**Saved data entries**
'''

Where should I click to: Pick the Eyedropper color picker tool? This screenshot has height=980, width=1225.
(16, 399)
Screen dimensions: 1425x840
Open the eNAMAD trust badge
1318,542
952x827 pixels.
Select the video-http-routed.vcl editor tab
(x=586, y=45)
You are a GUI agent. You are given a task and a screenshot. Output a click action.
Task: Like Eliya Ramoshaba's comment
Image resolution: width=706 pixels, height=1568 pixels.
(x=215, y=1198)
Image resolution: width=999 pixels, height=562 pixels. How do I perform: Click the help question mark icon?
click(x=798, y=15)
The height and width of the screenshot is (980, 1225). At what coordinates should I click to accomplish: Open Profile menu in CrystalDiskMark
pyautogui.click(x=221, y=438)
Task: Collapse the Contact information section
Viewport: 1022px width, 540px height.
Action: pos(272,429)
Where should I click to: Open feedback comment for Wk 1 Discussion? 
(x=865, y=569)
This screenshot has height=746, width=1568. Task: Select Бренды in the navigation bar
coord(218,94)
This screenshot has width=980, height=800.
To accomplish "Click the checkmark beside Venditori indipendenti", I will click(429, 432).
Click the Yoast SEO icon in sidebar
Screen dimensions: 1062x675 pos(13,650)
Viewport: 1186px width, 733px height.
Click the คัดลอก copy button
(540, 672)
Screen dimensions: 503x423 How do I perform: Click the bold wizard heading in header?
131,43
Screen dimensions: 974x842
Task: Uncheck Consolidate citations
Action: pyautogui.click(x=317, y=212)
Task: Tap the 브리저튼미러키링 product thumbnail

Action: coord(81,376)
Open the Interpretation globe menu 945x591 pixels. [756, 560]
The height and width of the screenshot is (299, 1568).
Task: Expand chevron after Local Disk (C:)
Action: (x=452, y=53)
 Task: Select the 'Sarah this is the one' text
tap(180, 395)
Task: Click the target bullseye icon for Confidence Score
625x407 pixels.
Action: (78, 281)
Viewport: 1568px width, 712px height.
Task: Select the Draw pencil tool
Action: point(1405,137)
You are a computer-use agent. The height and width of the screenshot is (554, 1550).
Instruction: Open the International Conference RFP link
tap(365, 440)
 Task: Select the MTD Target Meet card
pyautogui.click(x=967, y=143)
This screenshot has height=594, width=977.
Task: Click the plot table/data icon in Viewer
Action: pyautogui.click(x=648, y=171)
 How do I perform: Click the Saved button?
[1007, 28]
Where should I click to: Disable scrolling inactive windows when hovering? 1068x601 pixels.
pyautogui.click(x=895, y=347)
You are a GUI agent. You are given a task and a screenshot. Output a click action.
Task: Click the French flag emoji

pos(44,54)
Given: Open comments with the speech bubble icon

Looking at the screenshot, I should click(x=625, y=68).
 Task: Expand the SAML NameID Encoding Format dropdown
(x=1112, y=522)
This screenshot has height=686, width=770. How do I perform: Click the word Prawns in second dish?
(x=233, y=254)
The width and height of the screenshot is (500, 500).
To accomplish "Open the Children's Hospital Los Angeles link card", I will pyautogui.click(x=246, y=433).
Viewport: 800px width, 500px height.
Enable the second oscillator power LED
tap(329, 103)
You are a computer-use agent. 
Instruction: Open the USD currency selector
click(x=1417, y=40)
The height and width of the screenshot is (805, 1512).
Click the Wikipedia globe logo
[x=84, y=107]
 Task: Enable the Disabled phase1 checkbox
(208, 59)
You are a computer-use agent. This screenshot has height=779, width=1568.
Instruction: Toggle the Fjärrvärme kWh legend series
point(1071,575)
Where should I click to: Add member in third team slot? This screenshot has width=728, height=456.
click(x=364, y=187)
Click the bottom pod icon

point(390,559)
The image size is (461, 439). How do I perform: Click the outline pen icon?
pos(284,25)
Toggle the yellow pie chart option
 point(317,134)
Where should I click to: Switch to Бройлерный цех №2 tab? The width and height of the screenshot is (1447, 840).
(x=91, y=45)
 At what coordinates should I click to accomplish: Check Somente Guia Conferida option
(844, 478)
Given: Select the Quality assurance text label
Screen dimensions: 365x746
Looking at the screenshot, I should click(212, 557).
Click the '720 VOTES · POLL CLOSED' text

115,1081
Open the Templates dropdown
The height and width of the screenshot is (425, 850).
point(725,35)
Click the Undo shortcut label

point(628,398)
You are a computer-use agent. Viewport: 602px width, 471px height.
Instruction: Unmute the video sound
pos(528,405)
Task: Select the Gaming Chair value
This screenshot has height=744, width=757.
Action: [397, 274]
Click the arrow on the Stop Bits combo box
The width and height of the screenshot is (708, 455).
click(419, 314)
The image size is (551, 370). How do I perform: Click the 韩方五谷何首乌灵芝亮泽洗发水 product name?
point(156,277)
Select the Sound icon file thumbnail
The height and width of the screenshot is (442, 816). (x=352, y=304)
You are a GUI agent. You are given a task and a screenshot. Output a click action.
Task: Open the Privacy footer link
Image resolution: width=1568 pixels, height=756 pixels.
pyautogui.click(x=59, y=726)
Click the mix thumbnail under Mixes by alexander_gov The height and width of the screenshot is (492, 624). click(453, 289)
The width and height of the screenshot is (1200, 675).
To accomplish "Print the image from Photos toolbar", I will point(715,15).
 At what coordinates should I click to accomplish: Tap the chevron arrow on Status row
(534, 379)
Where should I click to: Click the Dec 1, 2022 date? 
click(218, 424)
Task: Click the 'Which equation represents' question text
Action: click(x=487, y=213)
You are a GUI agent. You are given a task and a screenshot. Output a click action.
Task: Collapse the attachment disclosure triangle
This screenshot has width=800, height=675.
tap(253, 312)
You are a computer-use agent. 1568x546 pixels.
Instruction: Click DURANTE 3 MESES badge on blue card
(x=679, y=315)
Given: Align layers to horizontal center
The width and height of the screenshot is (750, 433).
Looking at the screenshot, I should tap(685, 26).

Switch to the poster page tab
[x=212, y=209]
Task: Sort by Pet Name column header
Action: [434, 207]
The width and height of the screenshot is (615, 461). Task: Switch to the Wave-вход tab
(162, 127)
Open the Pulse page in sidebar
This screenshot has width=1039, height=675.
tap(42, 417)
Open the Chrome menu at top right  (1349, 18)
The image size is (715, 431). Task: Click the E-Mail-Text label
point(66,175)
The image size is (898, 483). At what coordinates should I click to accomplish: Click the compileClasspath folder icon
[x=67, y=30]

'''

**THE PROBLEM**
Repeat the data precisely, line by line.

**EXERCISE ANSWER**
Where should I click to: Pick the Eyedropper color picker tool? This screenshot has height=980, width=1225.
(16, 399)
Screen dimensions: 1425x840
Open the eNAMAD trust badge
1318,542
952x827 pixels.
Select the video-http-routed.vcl editor tab
(x=586, y=45)
You are a GUI agent. You are given a task and a screenshot. Output a click action.
Task: Like Eliya Ramoshaba's comment
Image resolution: width=706 pixels, height=1568 pixels.
(x=215, y=1198)
Image resolution: width=999 pixels, height=562 pixels. How do I perform: Click the help question mark icon?
click(x=798, y=15)
The height and width of the screenshot is (980, 1225). At what coordinates should I click to accomplish: Open Profile menu in CrystalDiskMark
pyautogui.click(x=221, y=438)
Task: Collapse the Contact information section
Viewport: 1022px width, 540px height.
Action: pos(272,429)
Where should I click to: Open feedback comment for Wk 1 Discussion? 
(x=865, y=569)
This screenshot has height=746, width=1568. Task: Select Бренды in the navigation bar
coord(218,94)
This screenshot has width=980, height=800.
To accomplish "Click the checkmark beside Venditori indipendenti", I will click(429, 432).
Click the Yoast SEO icon in sidebar
Screen dimensions: 1062x675 pos(13,650)
Viewport: 1186px width, 733px height.
Click the คัดลอก copy button
(540, 672)
Screen dimensions: 503x423 How do I perform: Click the bold wizard heading in header?
131,43
Screen dimensions: 974x842
Task: Uncheck Consolidate citations
Action: pyautogui.click(x=317, y=212)
Task: Tap the 브리저튼미러키링 product thumbnail

Action: coord(81,376)
Open the Interpretation globe menu 945x591 pixels. [756, 560]
The height and width of the screenshot is (299, 1568).
Task: Expand chevron after Local Disk (C:)
Action: (x=452, y=53)
 Task: Select the 'Sarah this is the one' text
tap(180, 395)
Task: Click the target bullseye icon for Confidence Score
625x407 pixels.
Action: (78, 281)
Viewport: 1568px width, 712px height.
Task: Select the Draw pencil tool
Action: point(1405,137)
You are a computer-use agent. The height and width of the screenshot is (554, 1550).
Instruction: Open the International Conference RFP link
tap(365, 440)
 Task: Select the MTD Target Meet card
pyautogui.click(x=967, y=143)
This screenshot has height=594, width=977.
Task: Click the plot table/data icon in Viewer
Action: pyautogui.click(x=648, y=171)
 How do I perform: Click the Saved button?
[1007, 28]
Where should I click to: Disable scrolling inactive windows when hovering? 1068x601 pixels.
pyautogui.click(x=895, y=347)
You are a GUI agent. You are given a task and a screenshot. Output a click action.
Task: Click the French flag emoji

pos(44,54)
Given: Open comments with the speech bubble icon

Looking at the screenshot, I should click(x=625, y=68).
 Task: Expand the SAML NameID Encoding Format dropdown
(x=1112, y=522)
This screenshot has height=686, width=770. How do I perform: Click the word Prawns in second dish?
(x=233, y=254)
The width and height of the screenshot is (500, 500).
To accomplish "Open the Children's Hospital Los Angeles link card", I will pyautogui.click(x=246, y=433).
Viewport: 800px width, 500px height.
Enable the second oscillator power LED
tap(329, 103)
You are a computer-use agent. 
Instruction: Open the USD currency selector
click(x=1417, y=40)
The height and width of the screenshot is (805, 1512).
Click the Wikipedia globe logo
[x=84, y=107]
 Task: Enable the Disabled phase1 checkbox
(208, 59)
You are a computer-use agent. This screenshot has height=779, width=1568.
Instruction: Toggle the Fjärrvärme kWh legend series
point(1071,575)
Where should I click to: Add member in third team slot? This screenshot has width=728, height=456.
click(x=364, y=187)
Click the bottom pod icon

point(390,559)
The image size is (461, 439). How do I perform: Click the outline pen icon?
pos(284,25)
Toggle the yellow pie chart option
 point(317,134)
Where should I click to: Switch to Бройлерный цех №2 tab? The width and height of the screenshot is (1447, 840).
(x=91, y=45)
 At what coordinates should I click to accomplish: Check Somente Guia Conferida option
(844, 478)
Given: Select the Quality assurance text label
Screen dimensions: 365x746
Looking at the screenshot, I should click(212, 557).
Click the '720 VOTES · POLL CLOSED' text

115,1081
Open the Templates dropdown
The height and width of the screenshot is (425, 850).
point(725,35)
Click the Undo shortcut label

point(628,398)
You are a computer-use agent. Viewport: 602px width, 471px height.
Instruction: Unmute the video sound
pos(528,405)
Task: Select the Gaming Chair value
This screenshot has height=744, width=757.
Action: [397, 274]
Click the arrow on the Stop Bits combo box
The width and height of the screenshot is (708, 455).
click(419, 314)
The image size is (551, 370). How do I perform: Click the 韩方五谷何首乌灵芝亮泽洗发水 product name?
point(156,277)
Select the Sound icon file thumbnail
The height and width of the screenshot is (442, 816). (x=352, y=304)
You are a GUI agent. You are given a task and a screenshot. Output a click action.
Task: Open the Privacy footer link
Image resolution: width=1568 pixels, height=756 pixels.
pyautogui.click(x=59, y=726)
Click the mix thumbnail under Mixes by alexander_gov The height and width of the screenshot is (492, 624). click(453, 289)
The width and height of the screenshot is (1200, 675).
To accomplish "Print the image from Photos toolbar", I will point(715,15).
 At what coordinates should I click to accomplish: Tap the chevron arrow on Status row
(534, 379)
Where should I click to: Click the Dec 1, 2022 date? 
click(218, 424)
Task: Click the 'Which equation represents' question text
Action: click(x=487, y=213)
You are a GUI agent. You are given a task and a screenshot. Output a click action.
Task: Collapse the attachment disclosure triangle
This screenshot has width=800, height=675.
tap(253, 312)
You are a computer-use agent. 1568x546 pixels.
Instruction: Click DURANTE 3 MESES badge on blue card
(x=679, y=315)
Given: Align layers to horizontal center
The width and height of the screenshot is (750, 433).
Looking at the screenshot, I should tap(685, 26).

Switch to the poster page tab
[x=212, y=209]
Task: Sort by Pet Name column header
Action: [434, 207]
The width and height of the screenshot is (615, 461). Task: Switch to the Wave-вход tab
(162, 127)
Open the Pulse page in sidebar
This screenshot has width=1039, height=675.
tap(42, 417)
Open the Chrome menu at top right  (1349, 18)
The image size is (715, 431). Task: Click the E-Mail-Text label
point(66,175)
The image size is (898, 483). At what coordinates should I click to accomplish: Click the compileClasspath folder icon
[x=67, y=30]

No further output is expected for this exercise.